[Saved entries]
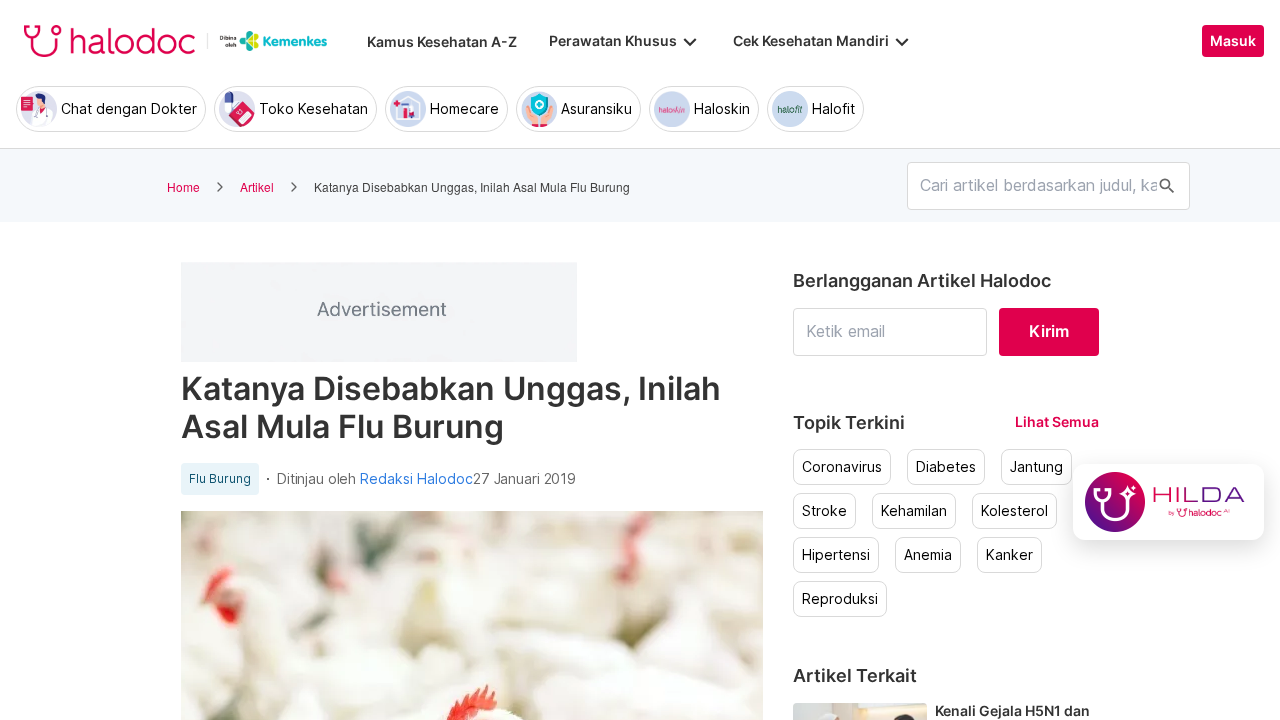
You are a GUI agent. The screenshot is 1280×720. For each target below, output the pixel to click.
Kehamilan (914, 511)
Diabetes (946, 467)
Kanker (1009, 555)
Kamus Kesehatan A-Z (442, 41)
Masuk (1233, 41)
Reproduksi (840, 599)
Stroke (824, 511)
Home (183, 186)
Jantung (1036, 467)
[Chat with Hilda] (1168, 502)
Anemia (928, 555)
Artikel (257, 186)
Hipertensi (836, 555)
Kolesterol (1014, 511)
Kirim (1049, 331)
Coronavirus (842, 467)
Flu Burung (220, 479)
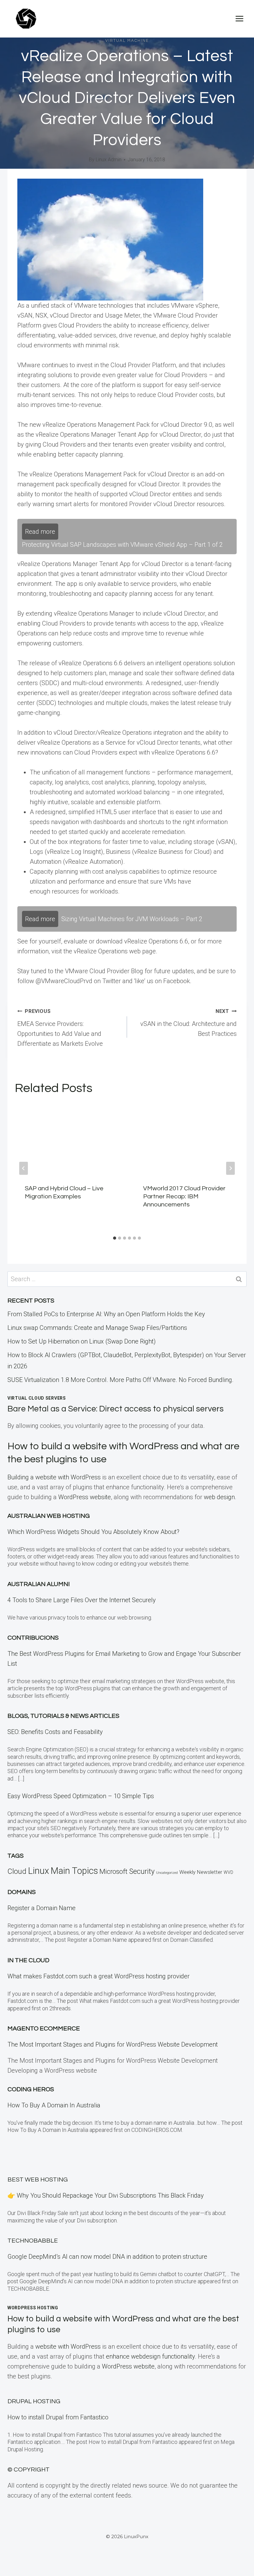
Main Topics (74, 1870)
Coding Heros (30, 2089)
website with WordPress (68, 2346)
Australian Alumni (38, 1584)
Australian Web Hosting (48, 1516)
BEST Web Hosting (37, 2180)
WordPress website (84, 1497)
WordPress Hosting (32, 2307)
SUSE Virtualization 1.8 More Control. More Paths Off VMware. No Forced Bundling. (120, 1380)
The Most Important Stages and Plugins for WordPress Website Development (112, 2044)
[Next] (230, 1168)
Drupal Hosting (33, 2401)
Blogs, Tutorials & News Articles (63, 1716)
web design (219, 1497)
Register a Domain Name (41, 1908)
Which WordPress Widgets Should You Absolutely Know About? (93, 1531)
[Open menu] (239, 18)
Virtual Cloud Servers (36, 1398)
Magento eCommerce (43, 2029)
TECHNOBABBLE (32, 2241)
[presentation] (68, 1139)
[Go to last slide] (23, 1168)
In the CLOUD (28, 1960)
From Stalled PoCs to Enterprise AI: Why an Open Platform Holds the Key (106, 1314)
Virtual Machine (127, 40)
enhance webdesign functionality (150, 2356)
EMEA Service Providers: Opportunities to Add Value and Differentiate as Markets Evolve (60, 1027)
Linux (38, 1870)
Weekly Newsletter (200, 1872)
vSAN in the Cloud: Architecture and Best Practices (188, 1022)
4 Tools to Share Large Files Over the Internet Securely (81, 1600)
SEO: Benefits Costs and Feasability (55, 1732)
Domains (21, 1892)
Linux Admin (108, 160)
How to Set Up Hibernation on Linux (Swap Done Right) (81, 1341)
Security (142, 1871)
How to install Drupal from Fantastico (57, 2417)
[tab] (114, 1238)
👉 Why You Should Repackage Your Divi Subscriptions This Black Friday (105, 2195)
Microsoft (113, 1871)
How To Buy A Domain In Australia (53, 2105)
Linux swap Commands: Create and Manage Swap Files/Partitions (97, 1327)
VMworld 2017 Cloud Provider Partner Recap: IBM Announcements (184, 1196)
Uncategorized (167, 1873)
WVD (228, 1872)
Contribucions (33, 1638)
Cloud (16, 1871)
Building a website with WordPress (54, 1477)
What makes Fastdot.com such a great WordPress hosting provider (98, 1976)
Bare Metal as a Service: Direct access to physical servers (115, 1409)
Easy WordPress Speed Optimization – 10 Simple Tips (80, 1796)
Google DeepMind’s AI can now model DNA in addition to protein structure (107, 2256)
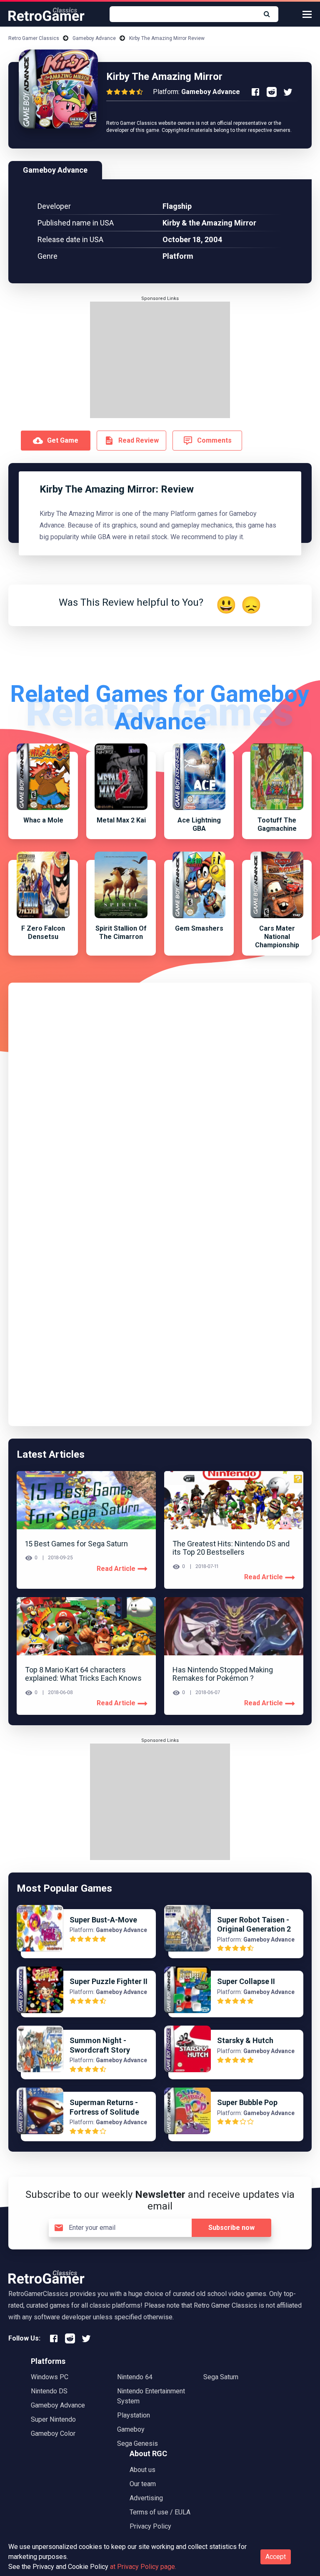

[What to do]: Your copy should consist only of the lines from the one containing "Friday (105, 2195)" through the last line of the entries above, reproduced exactly, without pictures.

[Answer to the problem]:
👉 Why You Should Repackage Your Divi Subscriptions This Black Friday (105, 2195)
Microsoft (113, 1871)
How To Buy A Domain In Australia (53, 2105)
Linux swap Commands: Create and Manage Swap Files/Partitions (97, 1327)
VMworld 2017 Cloud Provider Partner Recap: IBM Announcements (184, 1196)
Uncategorized (167, 1873)
WVD (228, 1872)
Contribucions (33, 1638)
Cloud (16, 1871)
Building a website with WordPress (54, 1477)
What makes Fastdot.com such a great WordPress hosting provider (98, 1976)
Bare Metal as a Service: Direct access to physical servers (115, 1409)
Easy WordPress Speed Optimization – 10 Simple Tips (80, 1796)
Google DeepMind’s AI can now model DNA in addition to protein structure (107, 2256)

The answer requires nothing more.